Bila kita mengenang perjumpaan bulan Ramadhan sewaktu di kampung dulu, ada adat padusan atau mandi besar yang di maknai untuk mempersiapkan semuanya dalam keadaan bersih dan suci. Dan masih ingat kah kalian, di siang harinya saking kemaruknya kita kumpulin buah buahan segar, bikin persiapan buka dengan bikin segala macam es serta acara yang tidak ketinggalan Ngabuburit kata Om Dedi. Betapa acara TV yang paling di tunggu tunggu adalah azan magrhrib. Namun setelah beberapa teguk air membasahi kerongkongan ternyata yang kita kumpulkan dan persiapkan tadi rasanya menjadi mubazir.

Guru agama sewaktu di smp dulu bilang bahwa “hakikat puasa adalah pengendalian diri, mengekang diri dari hawa nafsu dan memanifestasikan rasa penderitaan yang dialami sesama. Didalam puasa itu pula bisa mengambil hikmah akan arti kekuatan kemanusiaan untuk kemulian, dan itu semua bisa kita rasakan selagi lapar dan dahaga sebagai bentuk dari penderitaan”.

Jujur aku akui bahwa nasihat guru agama itu belum aku resapi dengan baik dan sempurna, bila dilihat dengan output yang selama ini aku lakukan. Bahwa proses pembelajaran untuk mengambil hikmah dari nilai kemulian untuk berbagi penderitaan itu sungguh suatu hal berat nian. Bahkan bukan lagi sering kalau aku mengeluh menu hari ini daging kotak, dan terhitung lagi berapa kali nasi ku tersisa dan terbuang, sia sia. Sering kuisi perut ini penuh dengan makanan sehingga bernafas pun berat. Padahal sering sabda Nabi yang ku perdengarkan, bahwa bagilah perutmu menjadi tiga bagian, 1/3 makanan, 1/3 air dan sisanya adalah udara. Sering aku abaikan adagium bahwa Ibu dari segala penyakit itu adalah makan yang kita makan. Ketika Nabi Muhammad hanya makan tiga butir kurma untuk berbuka puasa disitulah seharusnya aku mengambil hikmah bahwa dunia bukan tempat kerakusan, kemanusiaan jauh dari sikap rakus.

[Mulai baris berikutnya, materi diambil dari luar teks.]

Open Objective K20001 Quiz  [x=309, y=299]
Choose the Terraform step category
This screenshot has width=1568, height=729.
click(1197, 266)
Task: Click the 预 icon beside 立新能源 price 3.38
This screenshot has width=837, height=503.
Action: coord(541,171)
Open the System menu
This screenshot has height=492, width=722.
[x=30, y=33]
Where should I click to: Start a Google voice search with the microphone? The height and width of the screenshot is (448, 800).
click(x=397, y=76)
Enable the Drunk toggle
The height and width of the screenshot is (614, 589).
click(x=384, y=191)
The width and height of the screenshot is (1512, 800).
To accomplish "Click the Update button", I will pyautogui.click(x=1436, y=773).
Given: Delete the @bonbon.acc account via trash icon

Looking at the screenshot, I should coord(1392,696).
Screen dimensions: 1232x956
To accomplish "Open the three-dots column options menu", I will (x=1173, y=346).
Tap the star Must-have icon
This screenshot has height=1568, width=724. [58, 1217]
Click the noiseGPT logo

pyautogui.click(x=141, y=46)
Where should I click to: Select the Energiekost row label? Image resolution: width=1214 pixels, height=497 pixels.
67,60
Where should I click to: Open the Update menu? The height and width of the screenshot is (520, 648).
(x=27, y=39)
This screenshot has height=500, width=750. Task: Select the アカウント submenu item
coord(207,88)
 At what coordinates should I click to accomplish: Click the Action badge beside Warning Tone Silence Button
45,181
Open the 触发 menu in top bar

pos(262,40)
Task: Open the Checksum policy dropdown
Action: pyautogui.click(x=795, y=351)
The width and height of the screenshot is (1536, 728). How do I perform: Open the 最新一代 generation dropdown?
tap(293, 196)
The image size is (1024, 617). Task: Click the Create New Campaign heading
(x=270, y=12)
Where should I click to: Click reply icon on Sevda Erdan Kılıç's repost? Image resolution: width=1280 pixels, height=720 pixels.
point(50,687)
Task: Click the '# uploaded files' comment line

Sabda nabi, “ Jihad yang terbesar adalah berperang melawan hawa nafsu” hawa nafsu diri sendiri. Kiranya bukan lagi hal yang di perdebatkan bahwa itu adalah kebenaran yang absolute. Betapa sering aku merasa sok suci, bila aku menoleh ke rata rata temanku disini, padahal yang kulakan hanya kadang di hinggapi rasa spiritualitasme manusia, sarung dan kopiah sebagai atribut pembenaran dan bahan pencari perhatian. Bahkan rutinitas sholatpun kadang masih sebagai sekedar alat untuk membatalkan kewajiban, bukan tepat waktu dan kekusukan menjadi keutamaan. Ya Allah sungguh picik dan kerdil sekali aku ini.

Puasa adalah suatu kewajiban yang harus di jalani oleh umat muslim, namun bukan menihilkan dari aktifitas lainnya. Pencarian rejeki yang secara kebetulan berjumpaan dengan bulan suci itu adalah anugerah, terlepas dari lingkungan sekitar kita yang liberalis dan kapitalis yang terpaksa kita hadapi dalam keharian. Mungkin sudah takdir kalau kita mengais rejeki disini, di atas kapal, jauh dari sanak famili. Nabi Muhammad mewariskan pada kita `bahwa kerja harus diartikan sebagai kerja, bukan menciptakan keinginan yang berlebih-lebihan'.
Sudah ah, bukan kah nilai agama disekolah dulu tak pernah mendapatkan angka 8? Tak pantaslah aku mendongeng, berkhotbah sementara jidatku sendiri belum khusuk dalam bersujud, dan pengetahuanku hanya cukup buat diri sendiri. Sebetulnya kali aku hanya ingin memaparkan autokritik dan seraya berucap, “Selamat menjalankan Ibadah Puasa, ma’af apabila ada kesalahan”.